Acquiring packs of cards plays a big part in making PvZ: GW addictive. Being able to customize your character with fun items, and unlocking additional ones is strangely compelling. Especially since all the cards you collect go into a giant “sticker book” that you can look through. It takes me back to being a kid again. I want to collect everything!
But while collecting cards is fun, where PvZ: GW truly shines is in its gameplay. Its multiplayer maps are large, but they funnel players into choke points nicely, thus ensuring every game turns into a pitched battle. Intelligently positioned respawn points keep the fight moving, and that momentum is additionally maintained by players being able to rez vanquished teammates. The end result is gameplay that has everything that makes an FPS type of game great in terms of competitive team play and the intensity of its battles, but what PvZ: GW also does is make its action accessible and fun. You can fire rockets into a crowd, snipe from rooftops, or chase somebody through a maze of buildings just like you would in a classic FPS, but in PvZ: GW it feels just a little more forgiving than most shooters: there seems to be a little more margin for error.
I think this aspect of the game is going to be a point of polarization, because it’s the antithesis of the pinpoint shooting and fast maneuvering typical of "serious" shooters that flatter the skilled and punish the inept. PvZ: GW slows things down, requires a little less precision, and gives you more room to move and time to breathe. Some will call it dumbed-down, but I don’t think it is at all. It feels more like a level playing field where you don’t have to be superhuman to make great shots, and where everyone stands a chance to be a hero. It’s not like skill has been removed from the game – good players will still prevail. It just gives less able players a fighting chance.

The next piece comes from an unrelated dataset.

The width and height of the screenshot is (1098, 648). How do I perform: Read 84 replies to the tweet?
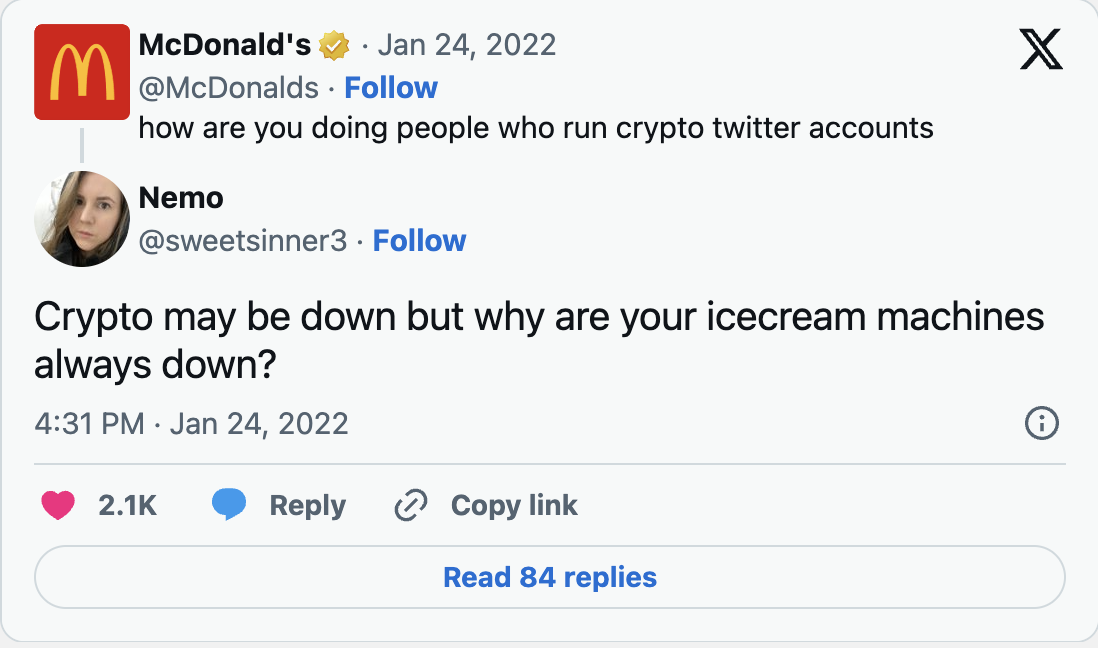pos(550,577)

If you think that’s a bad thing because you love rofflestomping noobs, obviously this game is not for you. But I like it. It makes things more competitive and fair.
This come-one, come-all aspect of PvZ: GW’s gameplay works perfectly with its bright and colorful presentation and style. From a myriad of humorous graphical details to its ridiculous, yet creative weapons and characters, everything about the game feels good-natured and fun. The end result is a thoroughly entertaining, super-competitive, high body count FPS-hybrid that also manages to be accessible, fun, and easy enough to play so that it can be enjoyed by players of all skill levels. Brilliant stuff.
The Nitty Gritty
- Visuals: Humorous, bright and colorful. Fans of the original game will love the attention to detail.
- Music: Remixes much of the original music, and adds additional tunes that suit the action perfectly.
- Interface: Very nicely laid out, and the sticker book is a neat touch.
- Lasting Appeal: Plenty to get your teeth into initially, and there’s the promise of additional – FREE – maps to come.
ConclusionPlants vs Zombies: Garden Warfare's bright colors, cartoon graphics and humorous approach are the antithesis of most first-person shooters. But don't be fooled. It's as good as any out there - and very likely an awful lot more fun.